Per-API-key token bucket: 120 requests/minute on /v1/memories/search and /v1/turns, 30 requests/minute on /v1/annotations. Returns 429 with Retry-After: 60 when exceeded. Configurable via env vars.

Active

PII detection

Client-side masking of CPF, CNPJ, email, phone, and card numbers before sending to AgentLoop. Implemented in the SDK helpers; responsibility of the caller to use them.

SDK-only

Platform capabilities

What you get when you use AgentLoop. Implementation details are maintained for you so you don't have to think about them.

Multi-tenant isolation

Every record carries an org_id.
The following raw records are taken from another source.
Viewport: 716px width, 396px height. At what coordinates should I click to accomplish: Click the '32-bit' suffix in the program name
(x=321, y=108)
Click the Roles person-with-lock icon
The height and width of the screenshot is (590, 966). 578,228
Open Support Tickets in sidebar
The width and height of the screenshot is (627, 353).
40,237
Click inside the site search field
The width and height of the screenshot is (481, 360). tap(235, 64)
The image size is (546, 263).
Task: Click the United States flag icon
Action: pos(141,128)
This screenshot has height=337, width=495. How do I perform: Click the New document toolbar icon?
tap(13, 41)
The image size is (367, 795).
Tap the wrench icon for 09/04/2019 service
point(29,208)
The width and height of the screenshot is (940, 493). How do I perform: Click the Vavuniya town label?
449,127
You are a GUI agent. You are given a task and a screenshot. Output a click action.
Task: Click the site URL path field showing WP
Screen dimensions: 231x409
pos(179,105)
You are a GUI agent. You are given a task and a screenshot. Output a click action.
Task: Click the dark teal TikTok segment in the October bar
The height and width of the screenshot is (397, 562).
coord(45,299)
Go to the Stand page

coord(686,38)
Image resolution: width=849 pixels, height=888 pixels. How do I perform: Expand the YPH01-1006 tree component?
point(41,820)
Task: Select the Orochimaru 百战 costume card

Queries filter by org at the database level — cross-tenant access is structurally impossible, not policy-enforced.

Semantic search

Vector-based similarity search across all your corrections. Returns the most relevant facts for any query, not just keyword matches.

Encrypted in transit and at rest

All API traffic is HTTPS. Stored data is encrypted at rest at the platform level.

Per-API-key rate limiting

120 req/min on read paths (search, log turn) and 30 req/min on write paths (annotations). Returns standard 429 with Retry-After when exceeded.

Audit log

Every create, update, and delete operation is logged with timestamp, actor, and operation details. Audit logs outlive the org.

Review queue TTL

Pending review turns auto-expire after 30 days. Keeps the queue bounded even if reviewers fall behind.

Provider-agnostic LLM integration

Drop-in wrappers for OpenAI and Anthropic. Other providers via the REST API.

Cross-language SDK parity

Identical behavior in JavaScript and Python. HMAC signatures from one work on the other — feedback URLs are language-agnostic.